There have been comments with regard to the dangers of using Excel in the GRC environment. So what will make people move from Excel to cloud-based technology services? What will shift the inertia?
Perhaps people fear change. Perhaps companies have entrenched systems. One thing is certain. Technology will disrupt the way people do things in companies. The right factors have to be in place before a tipping point will be reached. One of the contributing factors in accelerating the role of technology in transforming the GRC landscape are pricing models that are truly pay-as-you-go.
Many companies are battling to understand what cloud computing can do for them and how this technology can be used in a far simpler way than current systems. Often these companies use outdated systems that are complex to use and offer complex and onerous pricing models. To disrupt these entrenched systems will require a lot more than efficient technology, rapid development and the ease of cloud based services. To disrupt the entrenched mind and systems, will require pricing models exciting enough and flexible so as to leave no choice.
Pricing is perhaps, more than the technology, both an obstacle and catalyst in disrupting the GRC landscape faster than current trends. An outdated pricing model will act as an obstacle and a new flexible pricing model will act as a catalyst.
To succeed in acting as a catalyst we need to offer a pay-as-you-go model that takes into account the scalable nature of cloud based technologies. Practically, pricing a pay-as-you-go model is very complex and needs to be supported by internal factors such as rapid development and a low cost base. This pricing model relies on scale.

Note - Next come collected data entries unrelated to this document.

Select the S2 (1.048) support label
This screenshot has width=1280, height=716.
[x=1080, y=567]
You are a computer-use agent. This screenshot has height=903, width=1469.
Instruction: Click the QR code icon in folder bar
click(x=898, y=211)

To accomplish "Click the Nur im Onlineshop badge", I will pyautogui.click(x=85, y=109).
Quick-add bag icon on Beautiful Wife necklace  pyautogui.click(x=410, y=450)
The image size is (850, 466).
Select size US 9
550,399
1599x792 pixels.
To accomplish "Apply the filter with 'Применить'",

The temptation is to recover build costs over the first few clients and to look at profit on the service over the first clients. This would be short sighted as service take up could be compromised by short term aggressive cost pay back models and greed to make profit on initial clients. Rather, we should be building our pricing models by looking at recovering build costs over a period and profit based on the total assumed client uptake, a more realistic pricing model and more attractive to the client. Encourage take up of the service by offering a pay-as-you-go model built on transaction usage and priced by amortising the costs over the total client take up.
To disrupt the status quo, it is not good enough to have a brilliant technology service. We need to insist that our pricing models are as light and fluid as the technology supporting it. Pricing models are complex and will no doubt evolve to support the technology.